I think it might be possible for audience members to appreciate the film’s cinematography even if they wind up emotionally dead from the rest of its content. There are a few absolutely gorgeous shots in Little Birds, and they almost go to waste because they’re in service of a predictable story filled with no hope. But they are here, and they’re beautiful. If you want to see one of two extremely positive things in this movie, that’s one to look out for.

The other thing is the acting, which is almost strong enough to make real people out of shallow, poorly written characters. Juno Temple is playing an incredibly troubled girl upon whom almost every scene hinges. If she were to falter or take a significant misstep, the film could have lost any and all credibility. She takes it down the dark path it wanders and she holds it steady along the way. In a more thankless role is Kay Panabaker, who gets maybe two pivotal scenes and for the rest of the film is relegated to the background.

For some members of the audience, the inclusion of more veteran actors like Kate Bosworth, Leslie Mann, or Neal McDonough might get you excited. Don’t let the names fool you, because all three of them are barely in the film. They appear at the beginning, showing how the two girls’ lives are being shaped by the adults in them, and appear one or two more times as worried adults, but that’s it. This is the girls’ movie and it appropriately chooses to focus on them. The adults get glorified cameos at best.

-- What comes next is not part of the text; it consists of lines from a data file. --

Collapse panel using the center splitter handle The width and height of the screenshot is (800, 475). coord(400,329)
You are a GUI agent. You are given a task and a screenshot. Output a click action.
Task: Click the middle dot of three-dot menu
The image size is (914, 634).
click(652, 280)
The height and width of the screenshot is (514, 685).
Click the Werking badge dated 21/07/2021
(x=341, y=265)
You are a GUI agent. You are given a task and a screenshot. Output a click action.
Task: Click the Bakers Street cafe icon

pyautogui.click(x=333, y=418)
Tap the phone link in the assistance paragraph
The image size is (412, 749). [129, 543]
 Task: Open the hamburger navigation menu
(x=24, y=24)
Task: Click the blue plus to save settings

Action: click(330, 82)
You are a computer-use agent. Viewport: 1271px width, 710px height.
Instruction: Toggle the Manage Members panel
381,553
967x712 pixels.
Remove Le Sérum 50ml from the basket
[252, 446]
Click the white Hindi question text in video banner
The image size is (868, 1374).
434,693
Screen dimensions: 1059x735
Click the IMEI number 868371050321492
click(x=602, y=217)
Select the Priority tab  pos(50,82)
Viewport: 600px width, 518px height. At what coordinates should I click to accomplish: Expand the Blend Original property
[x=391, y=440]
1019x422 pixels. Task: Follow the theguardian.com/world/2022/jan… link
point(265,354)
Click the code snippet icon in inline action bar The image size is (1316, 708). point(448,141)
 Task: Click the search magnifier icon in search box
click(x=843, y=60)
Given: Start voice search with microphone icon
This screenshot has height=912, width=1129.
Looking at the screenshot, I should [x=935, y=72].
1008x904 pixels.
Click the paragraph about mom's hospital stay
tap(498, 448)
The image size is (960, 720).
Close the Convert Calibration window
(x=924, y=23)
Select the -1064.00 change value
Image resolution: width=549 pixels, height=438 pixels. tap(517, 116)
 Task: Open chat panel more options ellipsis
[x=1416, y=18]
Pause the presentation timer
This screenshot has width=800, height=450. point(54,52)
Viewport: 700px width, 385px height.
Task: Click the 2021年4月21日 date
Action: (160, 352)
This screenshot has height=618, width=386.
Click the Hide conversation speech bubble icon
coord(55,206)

A beautiful and unenjoyable movie, Little Birds might frustrate more audience members with its constant feelings of hopelessness than it will involve them in its predictable story. It has several beautiful shots, and its lead give it their all — particularly Juno Temple, who carries the film at times — but when the plot is predictable and there is never any levity or hope offered, it’s hard to invest. A film like this one thrives on emotions and when it leaves you dead inside it’s nearly impossible to feel anything, much less what it hopes you will. This isn’t a bad film, and it’ll definitely connect with some people, but that number will be few.